Duolingo's Growth Analytics team has identified a complex churn pattern in the new onboarding flow for its premium subscription product. The finding combines cohort retention, device-level segmentation, and a model-based estimate showing that a recent product change likely improved 7-day conversion but increased 30-day churn for a specific user segment. You are the program manager coordinating the launch decision with product, engineering, and analytics.
The team includes 1 product manager, 2 data scientists, 4 engineers, 1 designer, and 1 lifecycle marketing lead. Leadership wants a go/no-go recommendation in 10 business days because the onboarding flow is scheduled for rollout to 40% of new users before the next quarterly planning review.

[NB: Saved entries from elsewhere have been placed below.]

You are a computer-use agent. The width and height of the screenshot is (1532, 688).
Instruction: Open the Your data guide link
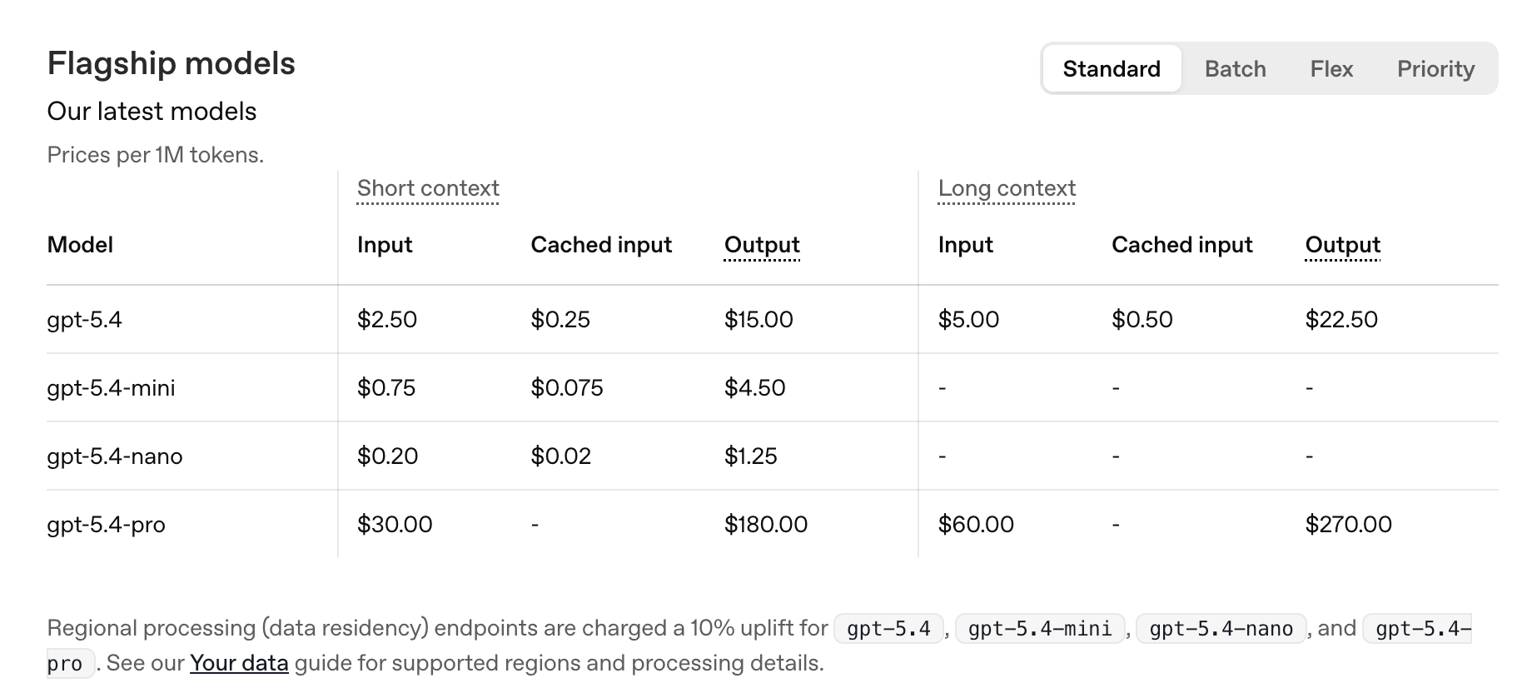(x=239, y=663)
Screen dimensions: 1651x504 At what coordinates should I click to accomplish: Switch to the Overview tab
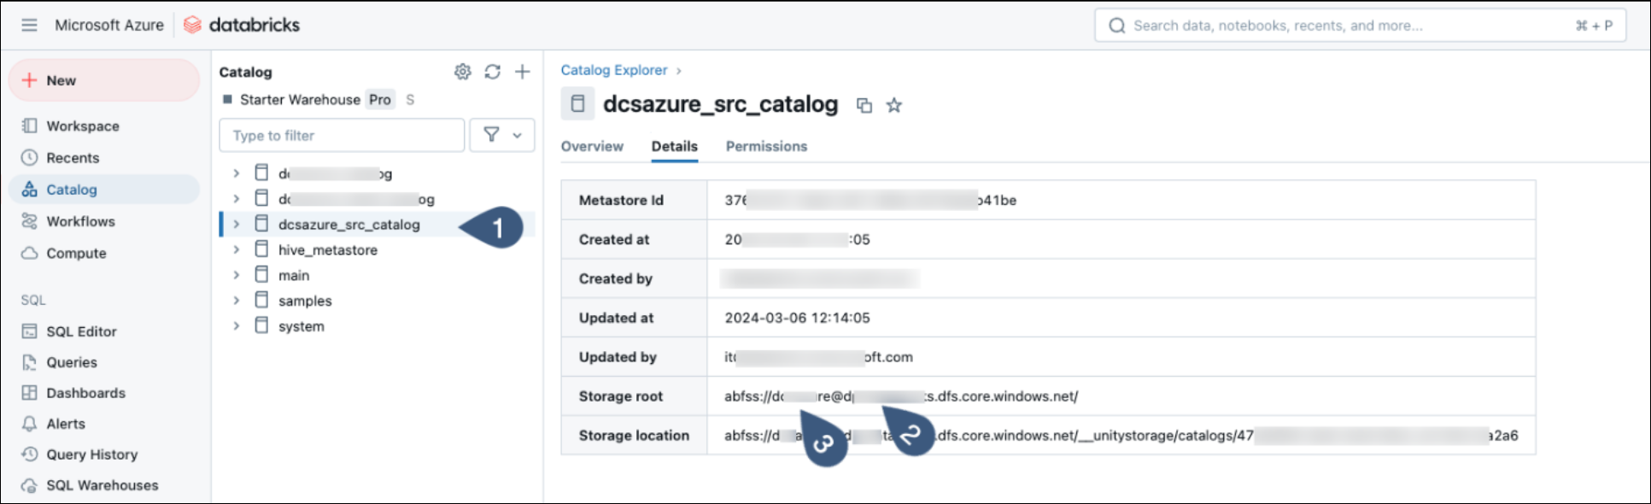pos(592,146)
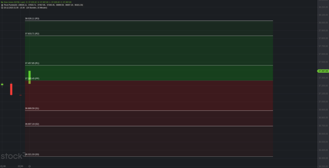Click the 38.000,00 price axis label
329x168 pixels.
(x=323, y=23)
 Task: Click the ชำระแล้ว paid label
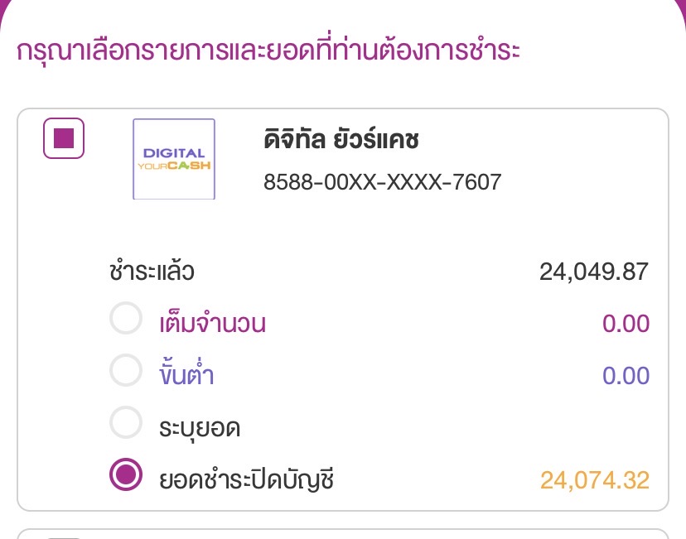pyautogui.click(x=152, y=271)
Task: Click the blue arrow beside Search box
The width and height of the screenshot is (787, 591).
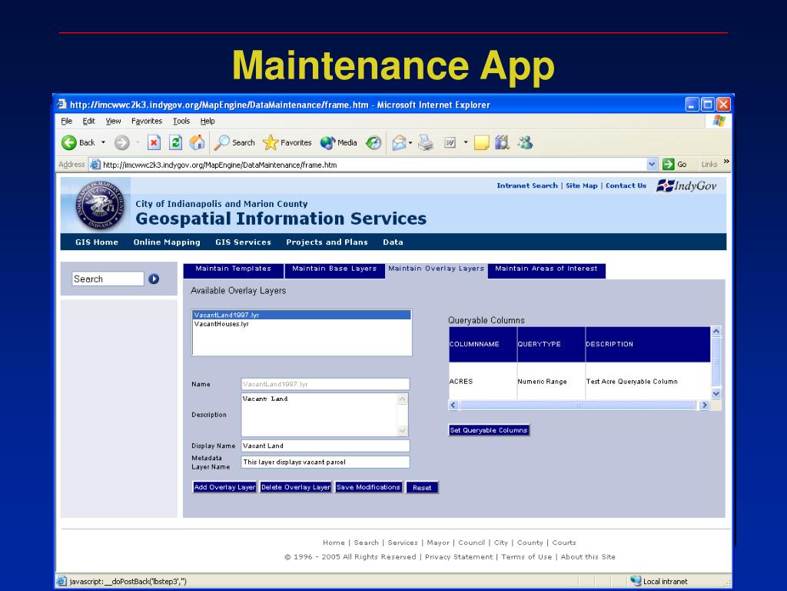Action: (154, 279)
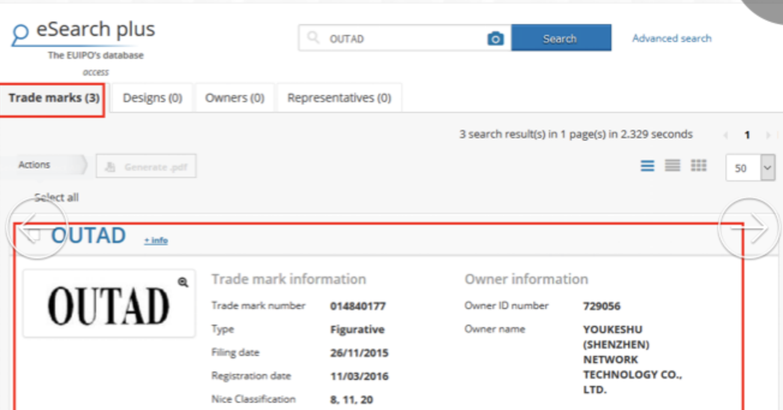Image resolution: width=783 pixels, height=410 pixels.
Task: Click the search box containing OUTAD
Action: pyautogui.click(x=402, y=38)
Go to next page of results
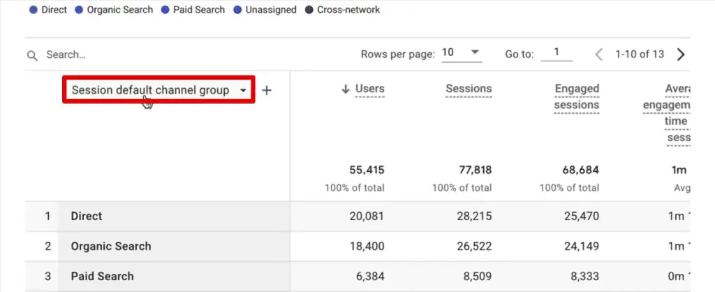715x292 pixels. [681, 54]
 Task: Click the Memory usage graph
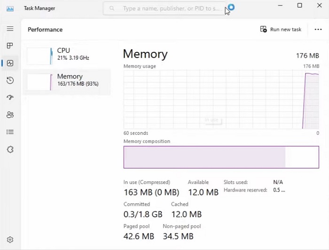coord(221,99)
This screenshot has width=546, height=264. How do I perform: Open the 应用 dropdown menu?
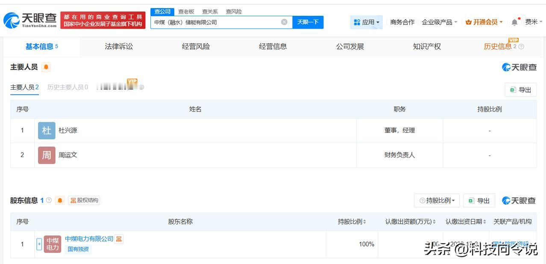click(366, 22)
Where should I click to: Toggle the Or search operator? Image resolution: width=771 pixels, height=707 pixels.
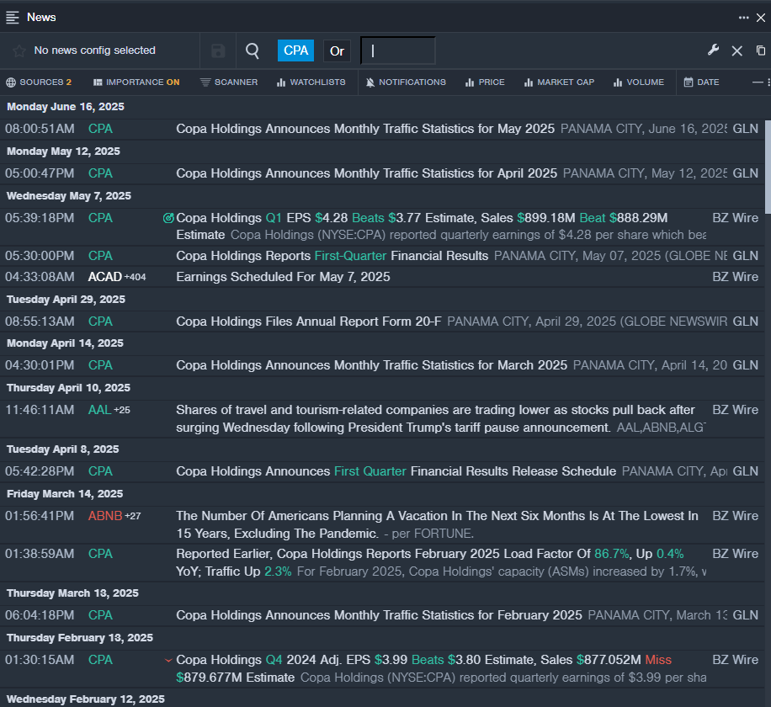pos(337,51)
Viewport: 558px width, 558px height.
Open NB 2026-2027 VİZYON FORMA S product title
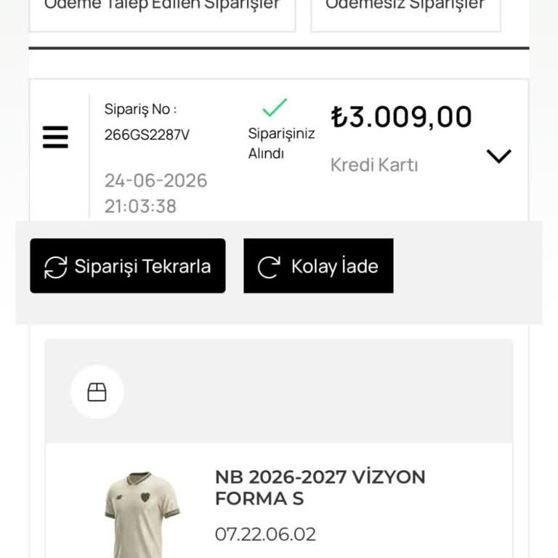(320, 488)
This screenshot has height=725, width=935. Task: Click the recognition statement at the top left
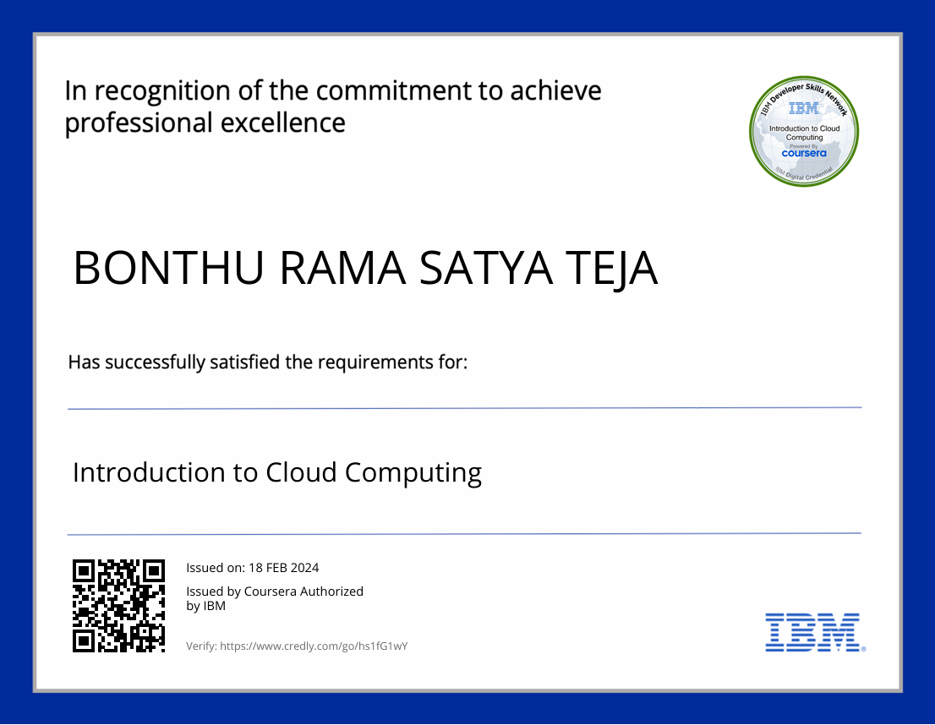333,105
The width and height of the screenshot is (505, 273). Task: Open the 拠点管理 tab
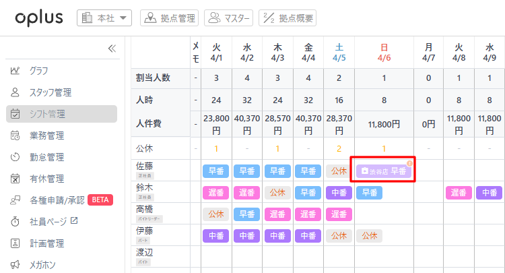click(169, 18)
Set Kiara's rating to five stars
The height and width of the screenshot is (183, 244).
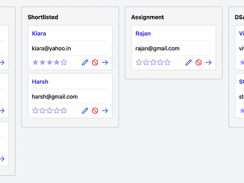[64, 62]
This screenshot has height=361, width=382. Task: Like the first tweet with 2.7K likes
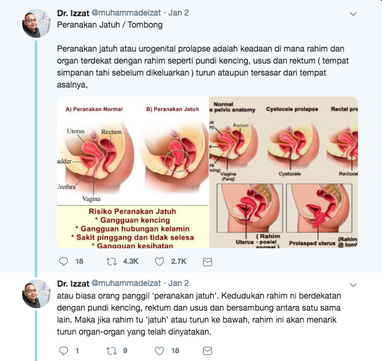point(160,261)

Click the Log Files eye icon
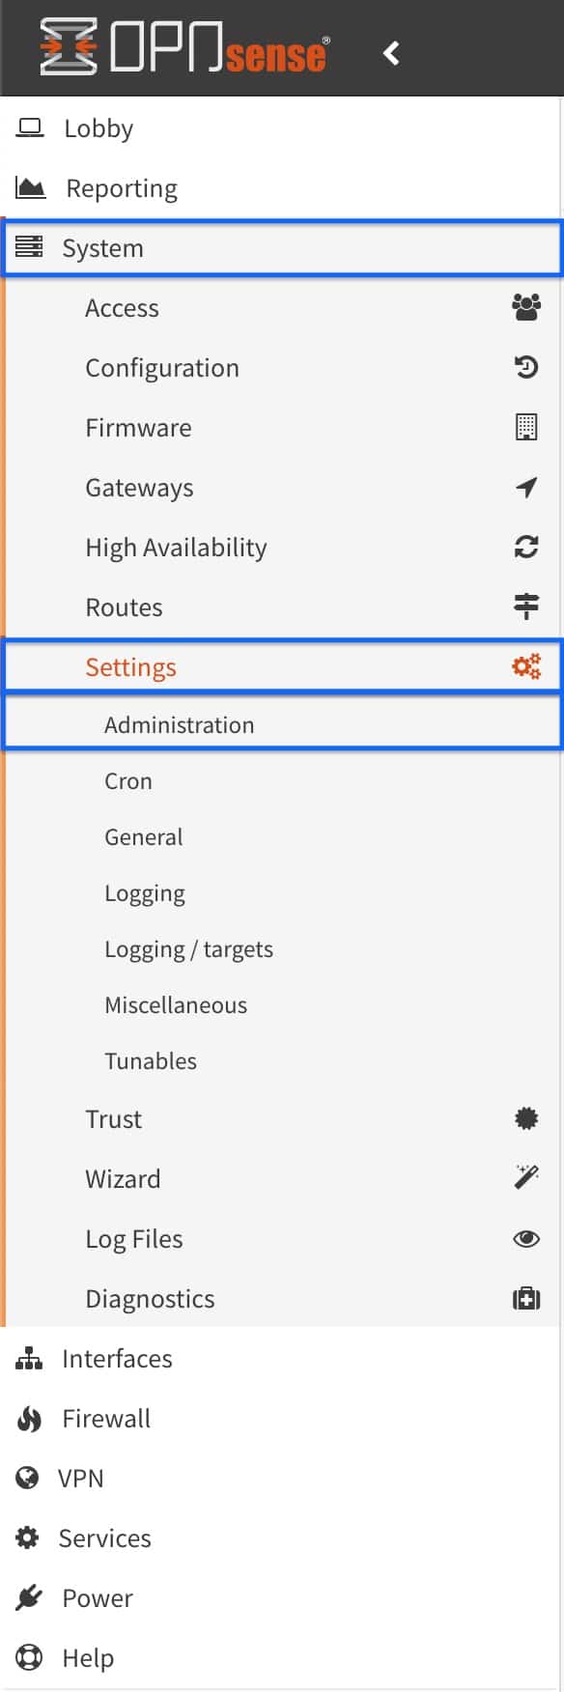tap(526, 1238)
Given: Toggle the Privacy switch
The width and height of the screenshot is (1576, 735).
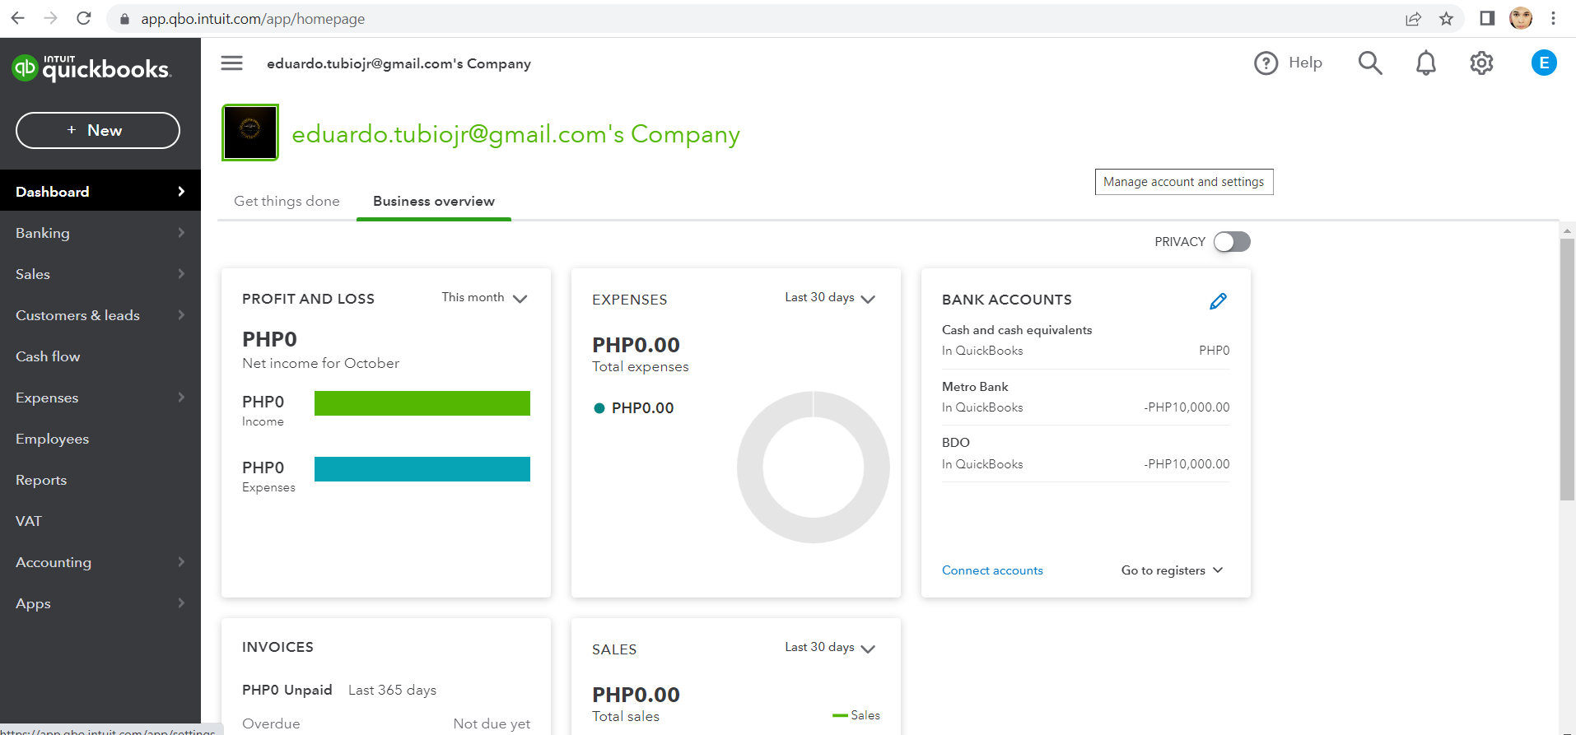Looking at the screenshot, I should click(1231, 242).
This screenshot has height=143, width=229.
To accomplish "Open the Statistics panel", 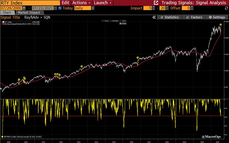I will click(x=170, y=17).
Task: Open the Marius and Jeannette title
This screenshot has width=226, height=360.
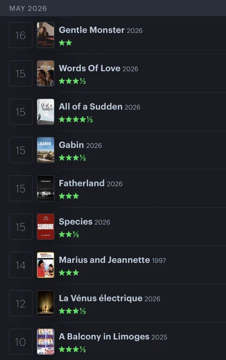Action: 104,260
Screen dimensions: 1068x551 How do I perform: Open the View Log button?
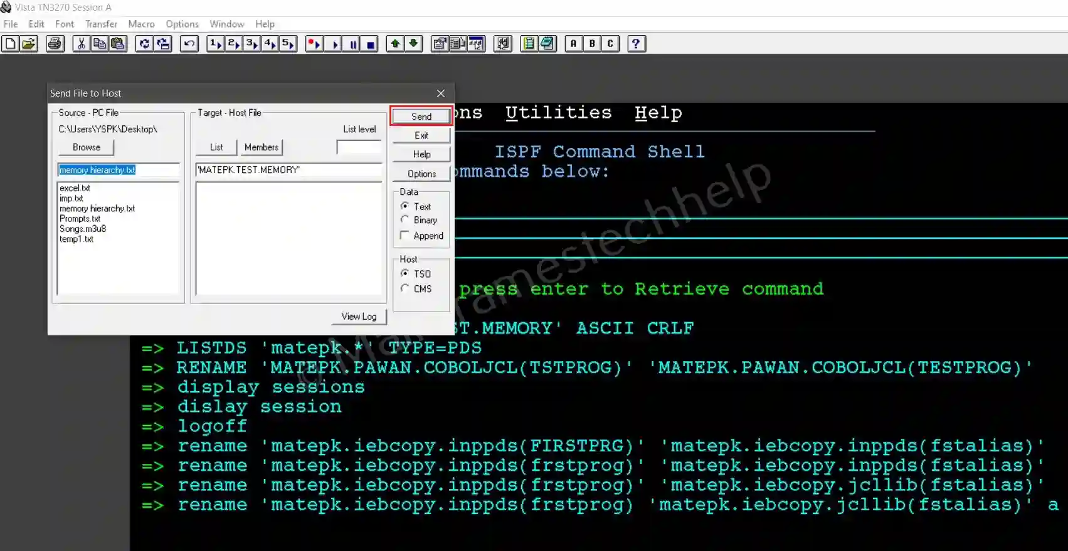click(x=359, y=317)
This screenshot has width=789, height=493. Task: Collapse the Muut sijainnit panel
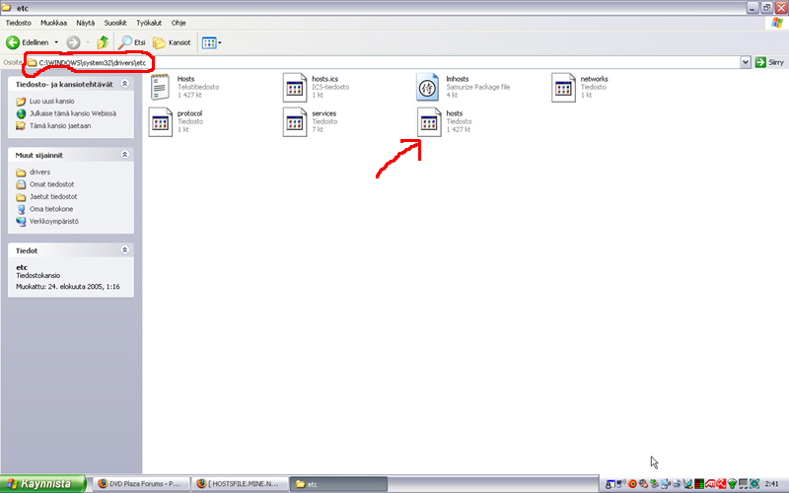point(124,155)
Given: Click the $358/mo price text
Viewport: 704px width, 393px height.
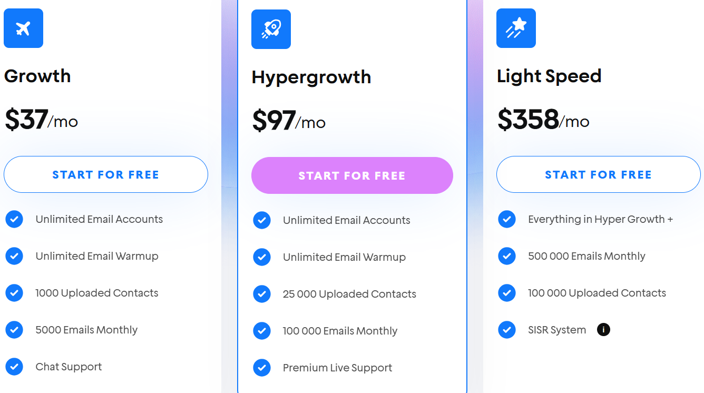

The product manager wants a simple recommendation and clear trade-offs, not a deep statistical explanation. The data science lead wants the nuance preserved because the result is directionally positive overall but risky for Android users in LATAM. Engineering wants a stable scope and no last-minute instrumentation changes. Marketing wants the rollout to proceed to support a paid acquisition campaign already booked for next month.
You have a $35,000 analysis and experimentation budget remaining this quarter, no additional headcount, and only one analyst available at 50% capacity. The decision memo must be reviewed by the Director of Product by next Friday at 3 PM. Any instrumentation changes require 4 engineering days and would delay launch by 1 week.